Bullet holes can been seen in the door of a truck in the parking lot of the Lazy K-T motel in Billings on October 19, 2017. The passenger of the truck, who brandished a shotgun, was shot by Billings police officers after he pointed the weapon at them.

Roderick Little Bear, the man shot by police in a confrontation outside the Lazy K-T Motel in October, is being held at the infirmary at Montana State Prison on charges unrelated to the incident.

The man’s identity was confirmed in a probation violation report filed in Yellowstone County District Court on Oct. 25, 2017. The motel shooting took place Oct. 18.

In the weeks before the shooting, Little Bear, born in 1981, had relapsed into meth use and missed appointments with his probation officer in Billings, prompting the officer’s concern.

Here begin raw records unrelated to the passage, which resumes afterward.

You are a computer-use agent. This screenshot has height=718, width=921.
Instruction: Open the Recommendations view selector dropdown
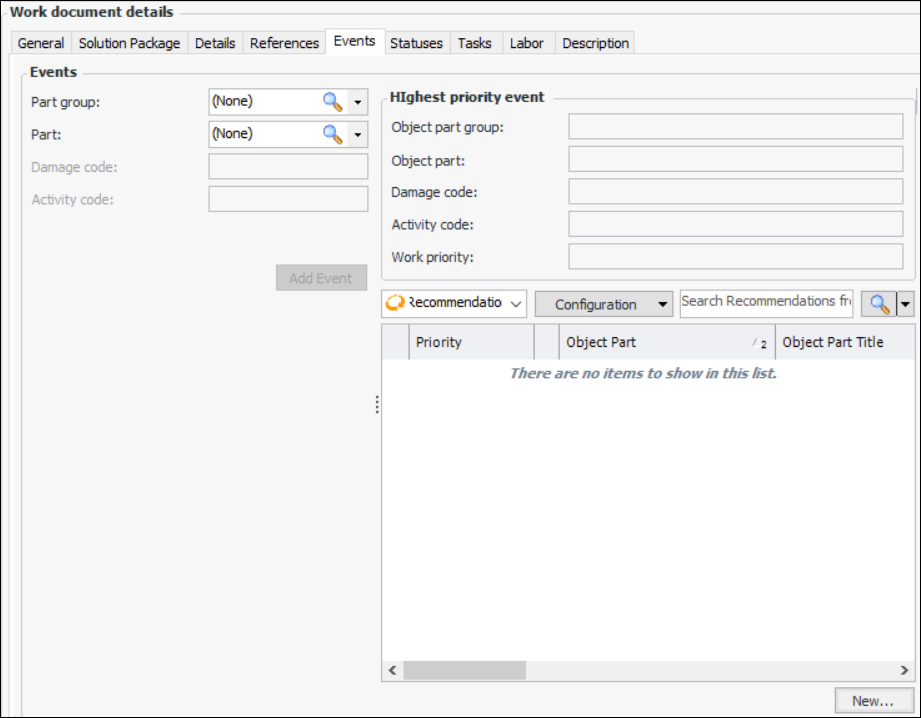pos(516,304)
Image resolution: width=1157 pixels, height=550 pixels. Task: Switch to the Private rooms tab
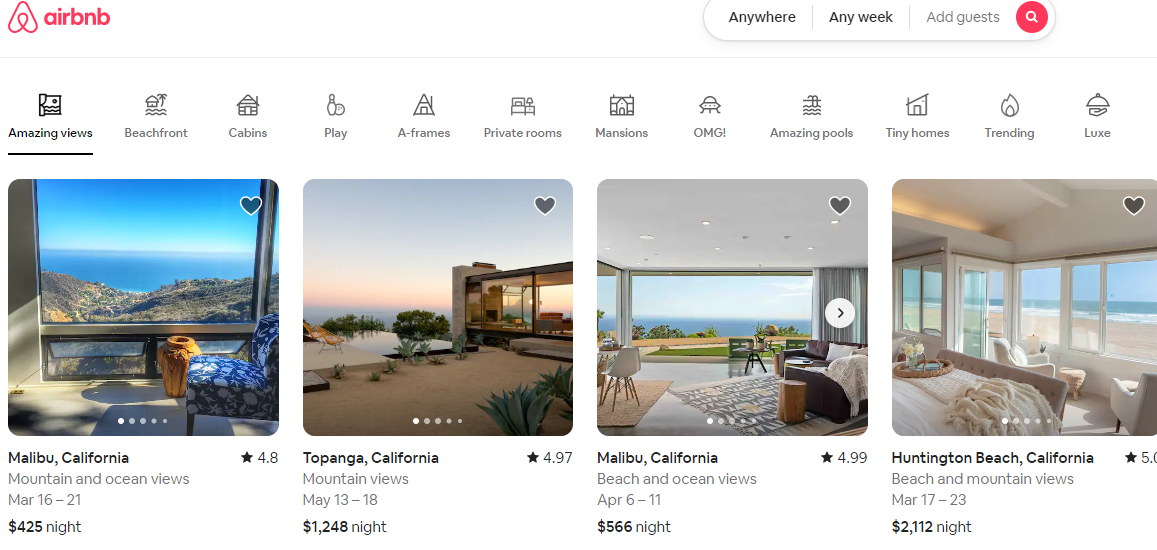click(522, 117)
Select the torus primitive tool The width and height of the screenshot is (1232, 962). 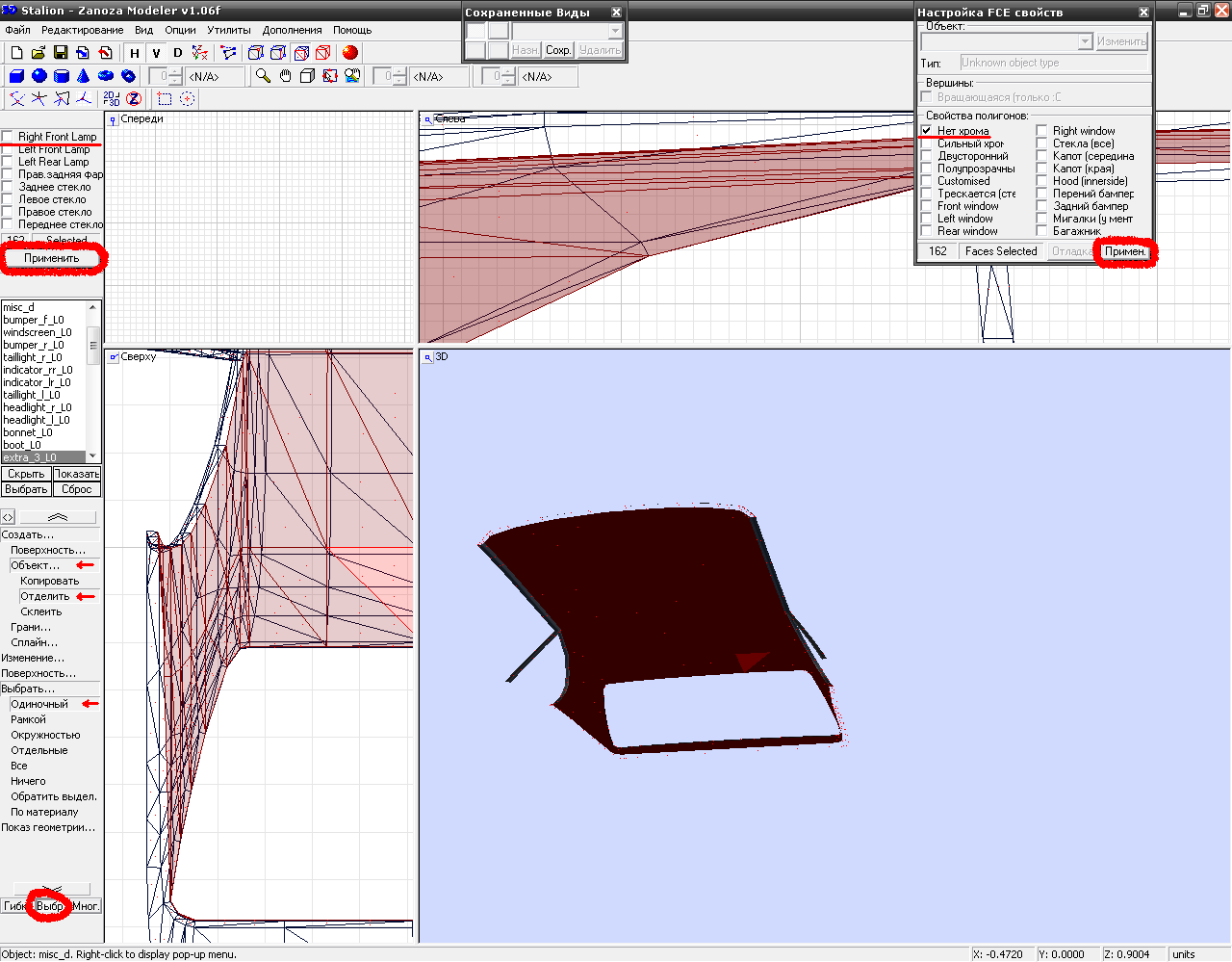[x=106, y=76]
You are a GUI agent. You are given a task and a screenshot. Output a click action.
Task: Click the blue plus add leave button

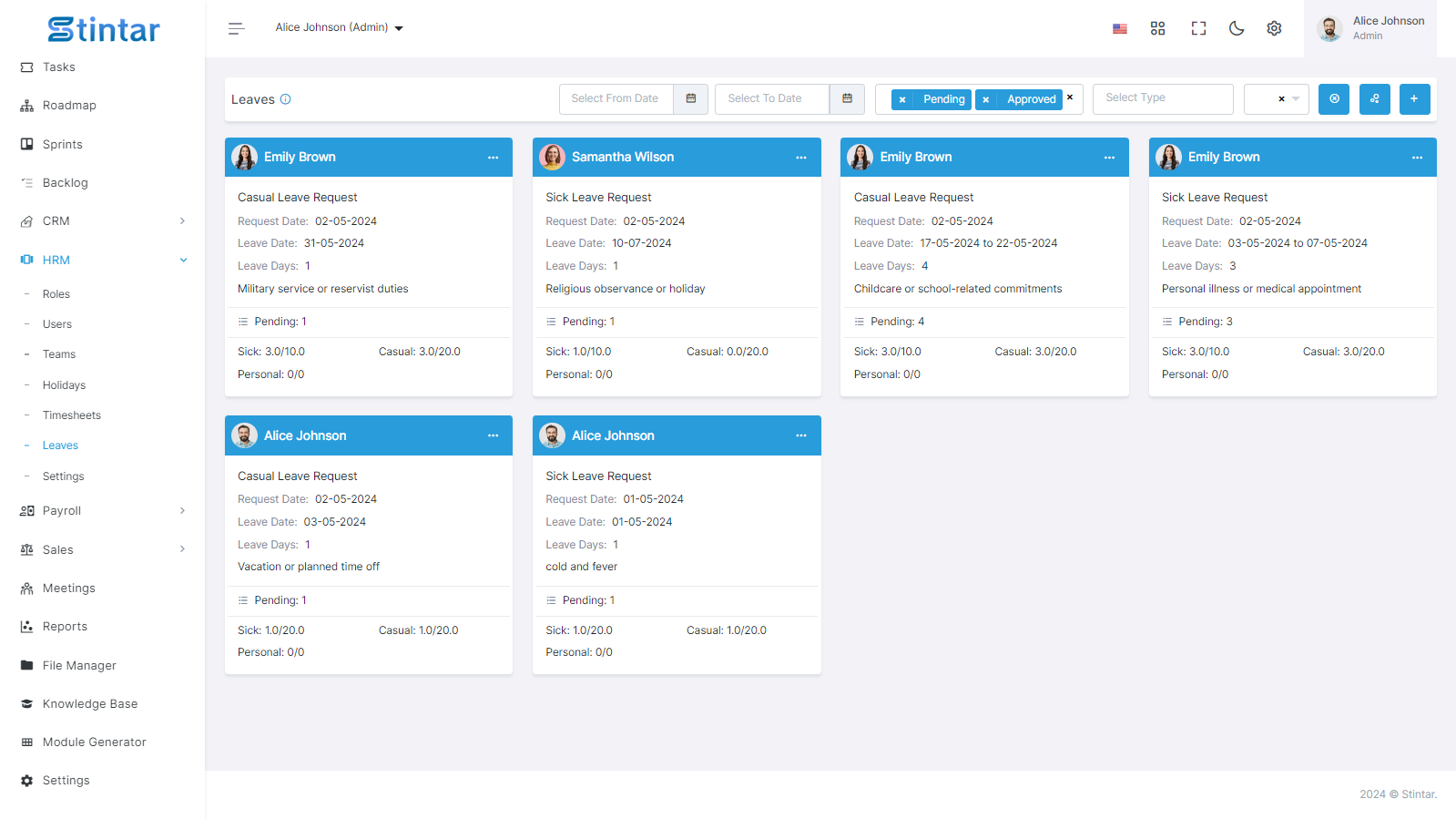tap(1414, 98)
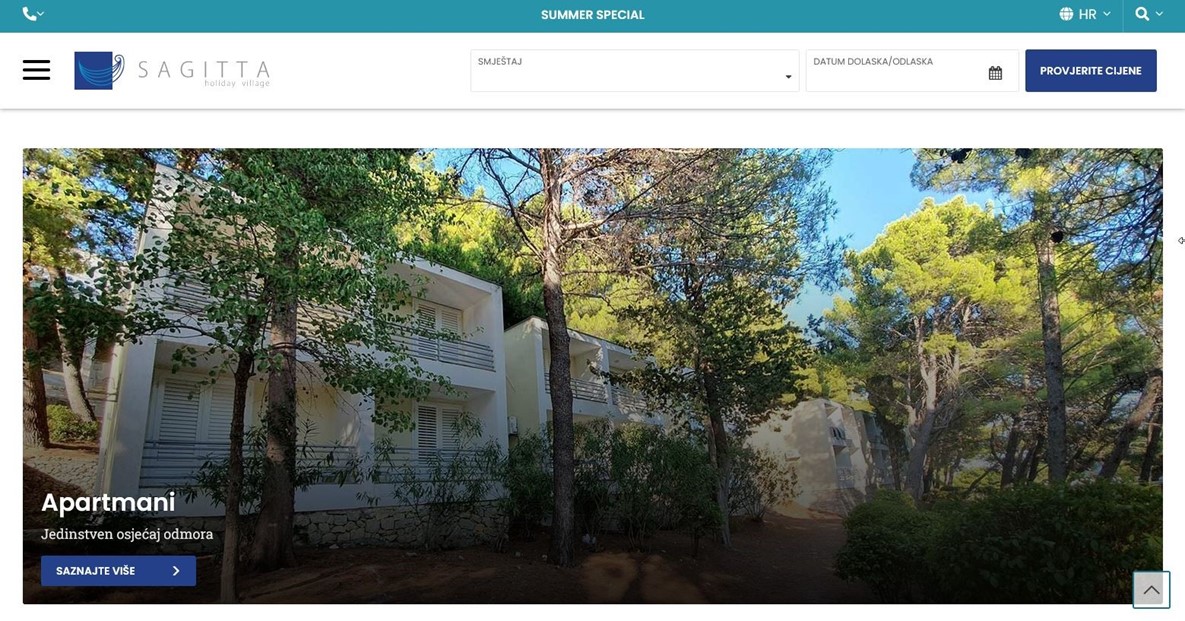Image resolution: width=1185 pixels, height=621 pixels.
Task: Click the Jedinstven osjećaj odmora subtitle
Action: coord(127,534)
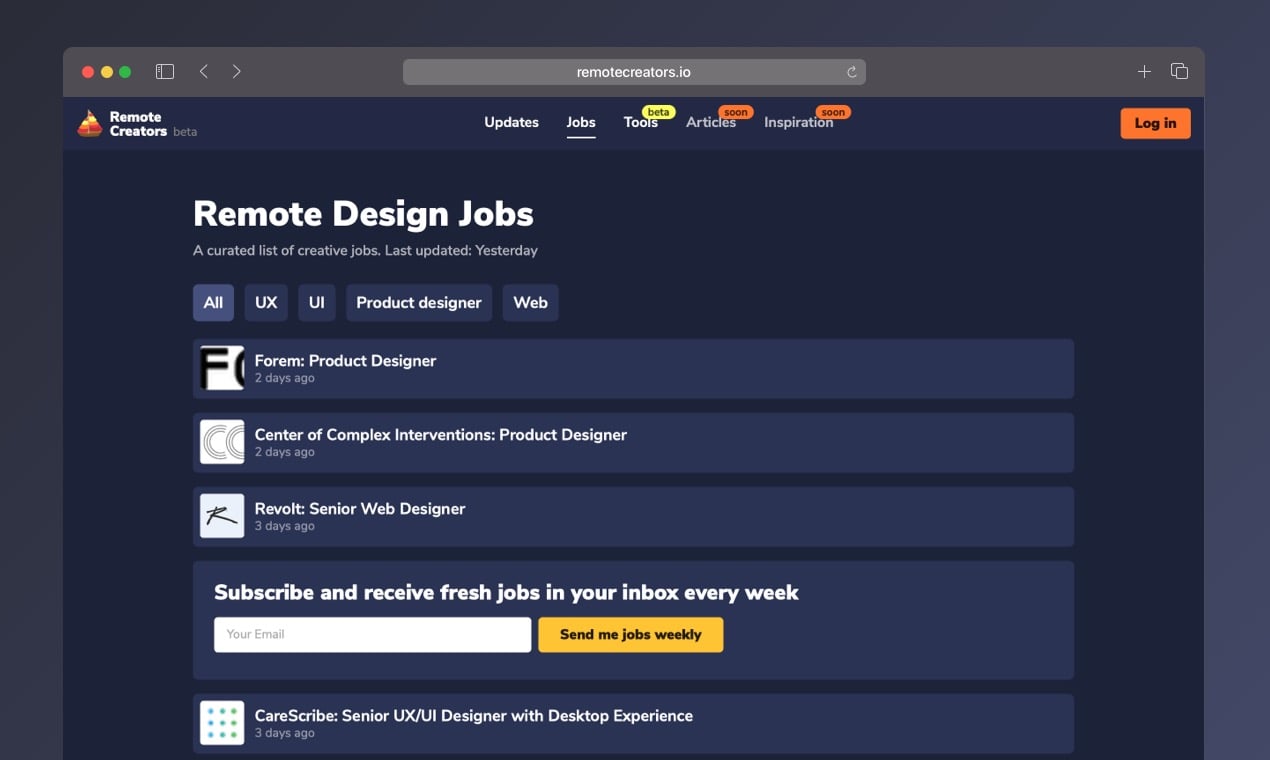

Little Bear, who was convicted of assault with a weapon and sentenced in early 2016, had first completed drug treatment at Connections Corrections, a Montana Department of Corrections program in Warm Springs.

After that, Little Bear spent roughly 10 months at Alpha House, a prerelease center in Billings, according to Alternatives Inc. CEO Dave Armstrong. Little Bear left the center in March 2017 and stayed in the company’s transitional living for a month and a half after that.

He seemed to be doing well in the first few months after leaving, his probation officer wrote in a violation report filed Oct. 25, 2017.

But soon Little Bear lost his job, quit attending group support meetings, and things took “a turn for the worse,” the officer wrote.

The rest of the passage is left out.